Work request. When responding, copy every record below exactly as it appears.

(Dataset entries)
****************************************
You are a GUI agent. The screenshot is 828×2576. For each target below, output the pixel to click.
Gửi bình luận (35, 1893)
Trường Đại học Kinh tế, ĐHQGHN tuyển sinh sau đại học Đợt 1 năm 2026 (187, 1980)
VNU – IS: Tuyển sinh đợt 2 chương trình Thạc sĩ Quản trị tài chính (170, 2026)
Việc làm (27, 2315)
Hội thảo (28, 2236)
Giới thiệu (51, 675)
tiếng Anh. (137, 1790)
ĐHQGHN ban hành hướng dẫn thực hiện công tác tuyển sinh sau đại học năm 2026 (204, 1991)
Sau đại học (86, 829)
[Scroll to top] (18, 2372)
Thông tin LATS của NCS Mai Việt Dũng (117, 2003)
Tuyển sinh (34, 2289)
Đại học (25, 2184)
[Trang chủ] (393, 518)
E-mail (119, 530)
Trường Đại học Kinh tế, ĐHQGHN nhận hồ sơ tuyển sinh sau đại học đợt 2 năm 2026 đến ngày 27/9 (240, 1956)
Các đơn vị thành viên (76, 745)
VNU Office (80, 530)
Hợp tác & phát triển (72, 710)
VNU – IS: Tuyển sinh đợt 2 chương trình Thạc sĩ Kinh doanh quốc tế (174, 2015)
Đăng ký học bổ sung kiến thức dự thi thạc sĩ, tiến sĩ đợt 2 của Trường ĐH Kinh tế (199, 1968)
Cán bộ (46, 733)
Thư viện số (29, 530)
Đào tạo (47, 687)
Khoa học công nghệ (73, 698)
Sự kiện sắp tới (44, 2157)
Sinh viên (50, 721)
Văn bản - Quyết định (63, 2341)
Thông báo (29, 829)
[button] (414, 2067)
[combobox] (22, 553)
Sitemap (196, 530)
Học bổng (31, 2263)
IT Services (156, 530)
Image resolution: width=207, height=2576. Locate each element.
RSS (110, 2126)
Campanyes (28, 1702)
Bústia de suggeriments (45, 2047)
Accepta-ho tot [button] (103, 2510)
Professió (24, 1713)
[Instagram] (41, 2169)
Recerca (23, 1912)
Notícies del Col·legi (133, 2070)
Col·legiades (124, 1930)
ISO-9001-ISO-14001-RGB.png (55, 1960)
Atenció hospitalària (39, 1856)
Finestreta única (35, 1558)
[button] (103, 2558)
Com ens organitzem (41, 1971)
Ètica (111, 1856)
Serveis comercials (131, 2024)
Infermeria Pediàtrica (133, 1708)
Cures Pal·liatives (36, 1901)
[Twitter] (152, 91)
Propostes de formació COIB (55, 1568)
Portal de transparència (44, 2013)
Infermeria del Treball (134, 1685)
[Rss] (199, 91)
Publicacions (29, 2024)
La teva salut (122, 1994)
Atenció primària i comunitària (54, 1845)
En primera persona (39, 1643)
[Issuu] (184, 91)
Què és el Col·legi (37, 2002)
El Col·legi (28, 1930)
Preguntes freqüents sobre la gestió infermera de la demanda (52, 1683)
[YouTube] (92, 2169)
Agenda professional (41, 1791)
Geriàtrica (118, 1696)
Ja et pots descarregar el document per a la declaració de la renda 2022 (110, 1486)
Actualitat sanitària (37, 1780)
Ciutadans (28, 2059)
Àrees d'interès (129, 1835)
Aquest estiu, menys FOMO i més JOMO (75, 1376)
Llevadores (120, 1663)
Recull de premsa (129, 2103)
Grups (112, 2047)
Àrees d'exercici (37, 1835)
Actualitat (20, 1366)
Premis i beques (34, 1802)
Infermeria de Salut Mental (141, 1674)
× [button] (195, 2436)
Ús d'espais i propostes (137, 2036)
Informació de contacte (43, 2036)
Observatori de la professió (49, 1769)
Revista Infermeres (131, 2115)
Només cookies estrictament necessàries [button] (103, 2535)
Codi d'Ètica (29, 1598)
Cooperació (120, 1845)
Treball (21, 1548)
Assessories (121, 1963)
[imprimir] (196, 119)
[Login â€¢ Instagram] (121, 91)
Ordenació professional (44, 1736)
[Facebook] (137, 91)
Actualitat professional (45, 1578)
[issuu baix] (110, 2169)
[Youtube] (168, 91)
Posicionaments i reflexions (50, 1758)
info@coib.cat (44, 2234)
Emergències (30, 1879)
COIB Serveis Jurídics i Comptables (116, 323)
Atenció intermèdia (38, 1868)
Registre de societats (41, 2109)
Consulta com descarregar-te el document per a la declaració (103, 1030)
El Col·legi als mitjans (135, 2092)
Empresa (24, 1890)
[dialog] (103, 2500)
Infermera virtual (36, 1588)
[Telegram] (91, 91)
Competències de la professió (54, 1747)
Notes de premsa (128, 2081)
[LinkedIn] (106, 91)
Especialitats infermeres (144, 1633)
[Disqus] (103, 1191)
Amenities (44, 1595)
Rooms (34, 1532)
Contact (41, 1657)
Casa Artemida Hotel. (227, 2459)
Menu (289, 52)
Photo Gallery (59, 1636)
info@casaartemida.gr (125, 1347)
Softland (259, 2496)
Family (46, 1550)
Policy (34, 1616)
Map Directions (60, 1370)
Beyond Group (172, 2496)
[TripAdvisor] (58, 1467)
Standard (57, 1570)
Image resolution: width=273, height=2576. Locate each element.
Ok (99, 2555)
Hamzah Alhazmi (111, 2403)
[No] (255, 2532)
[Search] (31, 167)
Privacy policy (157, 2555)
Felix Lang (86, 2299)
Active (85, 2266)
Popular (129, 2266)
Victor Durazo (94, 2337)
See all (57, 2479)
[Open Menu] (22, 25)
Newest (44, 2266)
****************************************
Exercise result.
You are a GUI agent. The screenshot is 828×2576. For each target below, output the pixel to click.
Gửi bình luận (35, 1893)
Trường Đại học Kinh tế, ĐHQGHN tuyển sinh sau đại học Đợt 1 năm 2026 (187, 1980)
VNU – IS: Tuyển sinh đợt 2 chương trình Thạc sĩ Quản trị tài chính (170, 2026)
Việc làm (27, 2315)
Hội thảo (28, 2236)
Giới thiệu (51, 675)
tiếng Anh. (137, 1790)
ĐHQGHN ban hành hướng dẫn thực hiện công tác tuyển sinh sau đại học năm 2026 (204, 1991)
Sau đại học (86, 829)
[Scroll to top] (18, 2372)
Thông tin LATS của NCS Mai Việt Dũng (117, 2003)
Tuyển sinh (34, 2289)
Đại học (25, 2184)
[Trang chủ] (393, 518)
E-mail (119, 530)
Trường Đại học Kinh tế, ĐHQGHN nhận hồ sơ tuyển sinh sau đại học đợt 2 năm 2026 đến ngày 27/9 (240, 1956)
Các đơn vị thành viên (76, 745)
VNU Office (80, 530)
Hợp tác & phát triển (72, 710)
VNU – IS: Tuyển sinh đợt 2 chương trình Thạc sĩ Kinh doanh quốc tế (174, 2015)
Đăng ký học bổ sung kiến thức dự thi thạc sĩ, tiến sĩ đợt 2 của Trường ĐH Kinh tế (199, 1968)
Cán bộ (46, 733)
Thư viện số (29, 530)
Đào tạo (47, 687)
Khoa học công nghệ (73, 698)
Sự kiện sắp tới (44, 2157)
Sinh viên (50, 721)
Văn bản - Quyết định (63, 2341)
Thông báo (29, 829)
[button] (414, 2067)
[combobox] (22, 553)
Sitemap (196, 530)
Học bổng (31, 2263)
IT Services (156, 530)
Image resolution: width=207, height=2576. Locate each element.
RSS (110, 2126)
Campanyes (28, 1702)
Bústia de suggeriments (45, 2047)
Accepta-ho tot [button] (103, 2510)
Professió (24, 1713)
[Instagram] (41, 2169)
Recerca (23, 1912)
Notícies del Col·legi (133, 2070)
Col·legiades (124, 1930)
ISO-9001-ISO-14001-RGB.png (55, 1960)
Atenció hospitalària (39, 1856)
Finestreta única (35, 1558)
[button] (103, 2558)
Com ens organitzem (41, 1971)
Ètica (111, 1856)
Serveis comercials (131, 2024)
Infermeria Pediàtrica (133, 1708)
Cures Pal·liatives (36, 1901)
[Twitter] (152, 91)
Propostes de formació COIB (55, 1568)
Portal de transparència (44, 2013)
Infermeria del Treball (134, 1685)
[Rss] (199, 91)
Publicacions (29, 2024)
La teva salut (122, 1994)
Atenció primària i comunitària (54, 1845)
En primera persona (39, 1643)
[Issuu] (184, 91)
Què és el Col·legi (37, 2002)
El Col·legi (28, 1930)
Preguntes freqüents sobre la gestió infermera de la demanda (52, 1683)
[YouTube] (92, 2169)
Agenda professional (41, 1791)
Geriàtrica (118, 1696)
Ja et pots descarregar el document per a la declaració de la renda 2022 (110, 1486)
Actualitat sanitària (37, 1780)
Ciutadans (28, 2059)
Àrees d'interès (129, 1835)
Aquest estiu, menys FOMO i més JOMO (75, 1376)
Llevadores (120, 1663)
Recull de premsa (129, 2103)
Grups (112, 2047)
Àrees d'exercici (37, 1835)
Actualitat (20, 1366)
Premis i beques (34, 1802)
Infermeria de Salut Mental (141, 1674)
× [button] (195, 2436)
Ús d'espais i propostes (137, 2036)
Informació de contacte (43, 2036)
Observatori de la professió (49, 1769)
Revista Infermeres (131, 2115)
Només cookies estrictament necessàries [button] (103, 2535)
Codi d'Ètica (29, 1598)
Cooperació (120, 1845)
Treball (21, 1548)
Assessories (121, 1963)
[imprimir] (196, 119)
[Login â€¢ Instagram] (121, 91)
Ordenació professional (44, 1736)
[Facebook] (137, 91)
Actualitat professional (45, 1578)
[issuu baix] (110, 2169)
[Youtube] (168, 91)
Posicionaments i reflexions (50, 1758)
info@coib.cat (44, 2234)
Emergències (30, 1879)
COIB Serveis Jurídics i Comptables (116, 323)
Atenció intermèdia (38, 1868)
Registre de societats (41, 2109)
Consulta com descarregar-te el document per a la declaració (103, 1030)
El Col·legi als mitjans (135, 2092)
Empresa (24, 1890)
[dialog] (103, 2500)
Infermera virtual (36, 1588)
[Telegram] (91, 91)
Competències de la professió (54, 1747)
Notes de premsa (128, 2081)
[LinkedIn] (106, 91)
Especialitats infermeres (144, 1633)
[Disqus] (103, 1191)
Amenities (44, 1595)
Rooms (34, 1532)
Contact (41, 1657)
Casa Artemida Hotel. (227, 2459)
Menu (289, 52)
Photo Gallery (59, 1636)
info@casaartemida.gr (125, 1347)
Softland (259, 2496)
Family (46, 1550)
Policy (34, 1616)
Map Directions (60, 1370)
Beyond Group (172, 2496)
[TripAdvisor] (58, 1467)
Standard (57, 1570)
Image resolution: width=273, height=2576. Locate each element.
Ok (99, 2555)
Hamzah Alhazmi (111, 2403)
[No] (255, 2532)
[Search] (31, 167)
Privacy policy (157, 2555)
Felix Lang (86, 2299)
Active (85, 2266)
Popular (129, 2266)
Victor Durazo (94, 2337)
See all (57, 2479)
[Open Menu] (22, 25)
Newest (44, 2266)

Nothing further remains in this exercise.